Problem description —
Rewrite the material below with "Where should I click to" switched to "Which spot do I click to" everywhere and nothing else changed, leaving out the pictures.

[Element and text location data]
· · · · ·

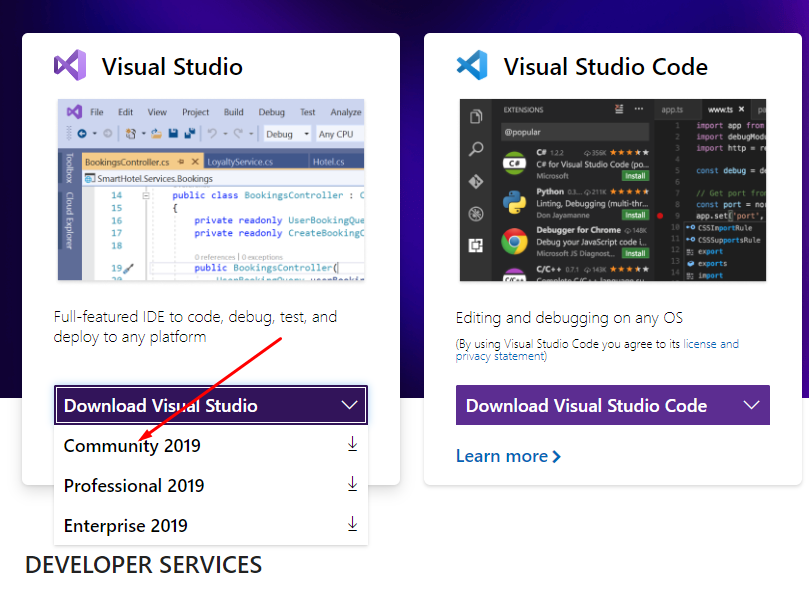Image resolution: width=809 pixels, height=591 pixels.
Task: Click download arrow icon beside Community 2019
Action: [352, 445]
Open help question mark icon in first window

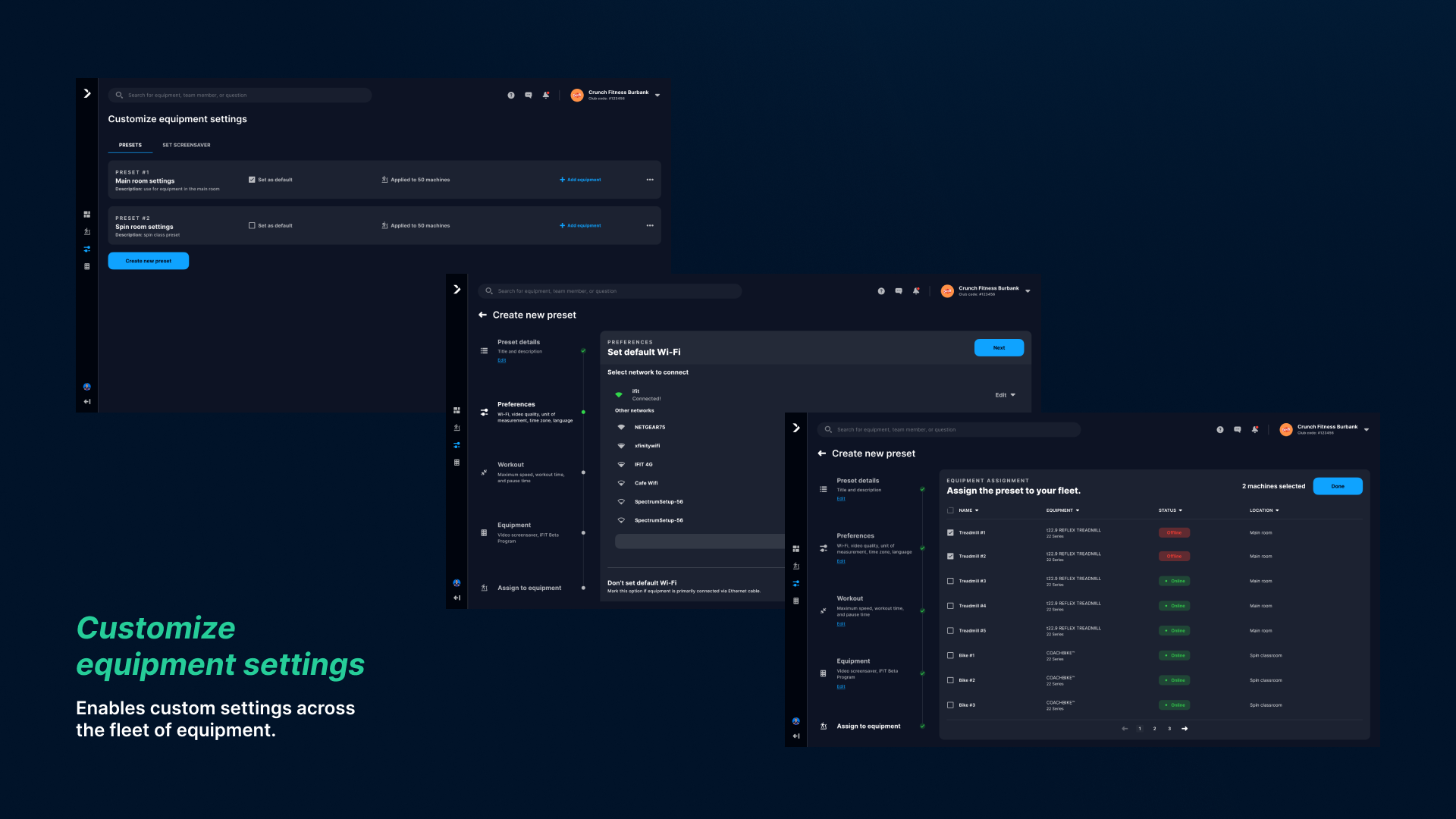click(511, 96)
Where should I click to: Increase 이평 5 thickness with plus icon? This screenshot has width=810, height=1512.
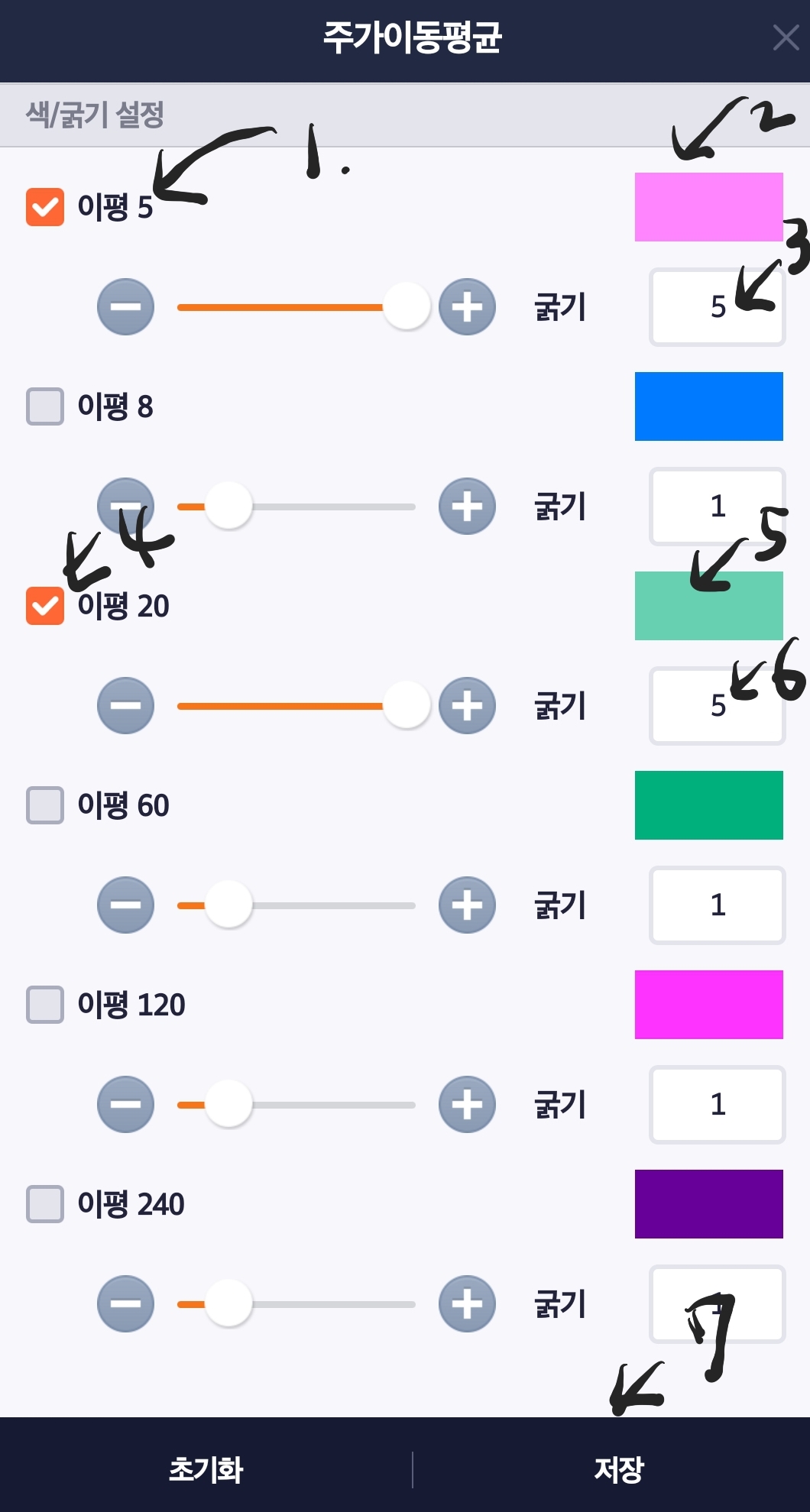466,306
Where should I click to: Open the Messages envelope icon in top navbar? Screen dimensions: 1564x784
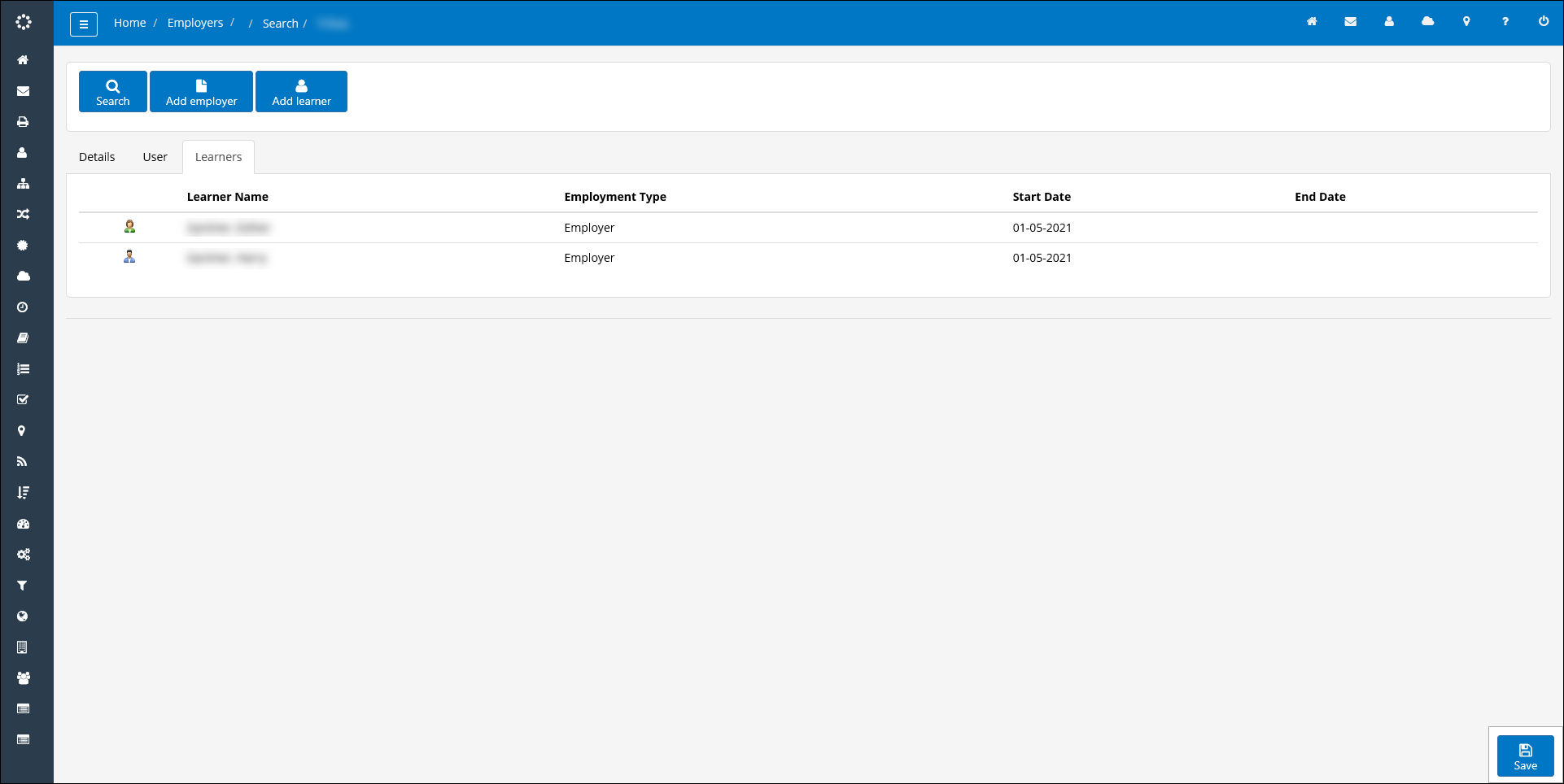point(1351,22)
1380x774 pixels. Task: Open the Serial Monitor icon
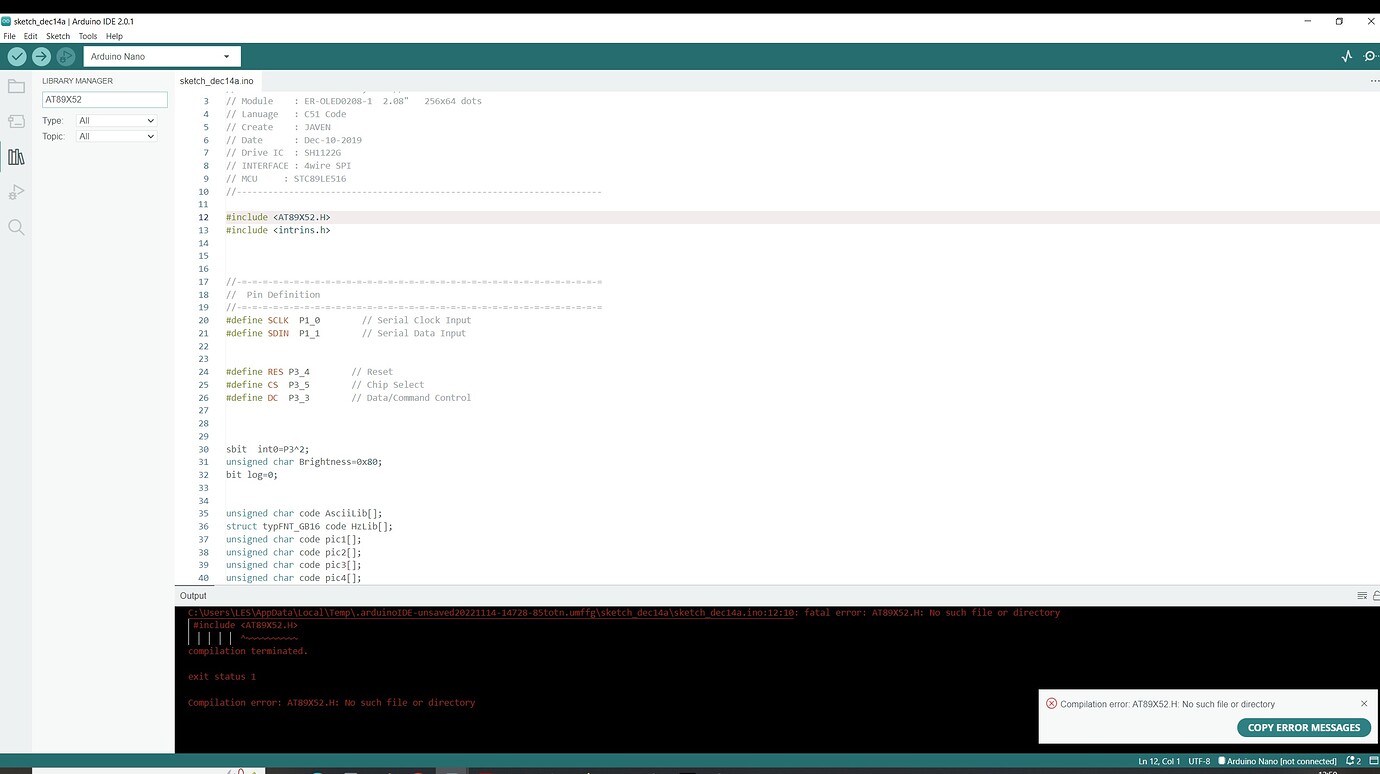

· · · · ·

Response —
Image resolution: width=809 pixels, height=591 pixels.
Task: Click download arrow icon beside Community 2019
Action: [352, 445]
Open help question mark icon in first window

click(511, 96)
Which spot do I click to: Increase 이평 5 thickness with plus icon? This screenshot has width=810, height=1512.
466,306
Which spot do I click to: Open the Messages envelope icon in top navbar? Screen dimensions: 1564x784
point(1351,22)
1380x774 pixels. Task: Open the Serial Monitor icon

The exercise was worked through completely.